Can Your Smaller Agency Do Really Great Creative?

Jeff Welch, principal of Mercury Advertising in Bozeman, MT, tells us how his agency started very, very small (just Jeff and co-founder Jamie Hurd) and grew to 25+ employees largely due to great creative work.  Following are Jeff's thoughts on how they got there.

Believe.

Toss away all the “can’ts.”  You have to create a culture of possibilities in your agency. You have to believe you can do great work.

Make sure it’s in your DNA.

Doing great creative is the reason Jeff and Jamie started their agency. It was in their DNA. If it’s not in your DNA, then you’ve got to find people who have it. Jeff says their agency is now trying to find people with digital DNA, because he feels digital is so important to the ongoing success of any ad agency.

Each opportunity leads to the next.

Each project and client, if the work is great, should lead you to something else. It should build your experience or your connections for reaching the place you are trying to go. In a great creative agency, there should be no doing “work for the sake of work.”  Every project counts to the greater good.

Money can’t be the only reason to work with a client.

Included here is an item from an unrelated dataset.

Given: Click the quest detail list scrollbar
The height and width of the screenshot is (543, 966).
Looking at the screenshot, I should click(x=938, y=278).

There has to be some satisfaction derived from all the work your agency does. Sure, money is important, but so is the attitude of your staff, their pride, and their belief in the work.

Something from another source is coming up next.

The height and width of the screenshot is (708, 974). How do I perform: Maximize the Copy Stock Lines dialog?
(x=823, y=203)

Always keep your mind open.

Many folks who are very creative are not like you.  That isn’t to say you aren’t creative, but you must keep your mind open to new people, new ideas and ways to state things differently. One of the biggest detriments to great creative is complacency. Remember the old saying: if the work doesn’t make the client a little nervous, it must not be very good.

Make people leave.

I was surprised in taking a tour of TBWA/Chiat/Day, the outrageously creative LA agency, to learn that they give their folks a lot of time off. Agency legend always had it that if you didn’t work on Saturday, you might as well not come in on Monday. But you have to let creative people recharge their batteries. You can’t run a sweatshop. And since creatives work differently than many other types of employees, you should be alert to moods, location, and stress levels.

Tolerate the anarchy.

A little bit of anarchy in the agency makes for better creative. I once heard someone explain leadership as the ability to move seamlessly from the dance floor to the balcony and back again. A leader participates in the chaos and fun on the agency floor, moves to the balcony when necessary to view the ballroom and see what’s really going on, then moves back to the floor again to guide the process.

Mine the tension.

While you want to control negativity in your agency, you don’t want everyone agreeing with each other either. You must mine that tension. Find the paradoxes, the conflicts. That’s where great new ideas come from.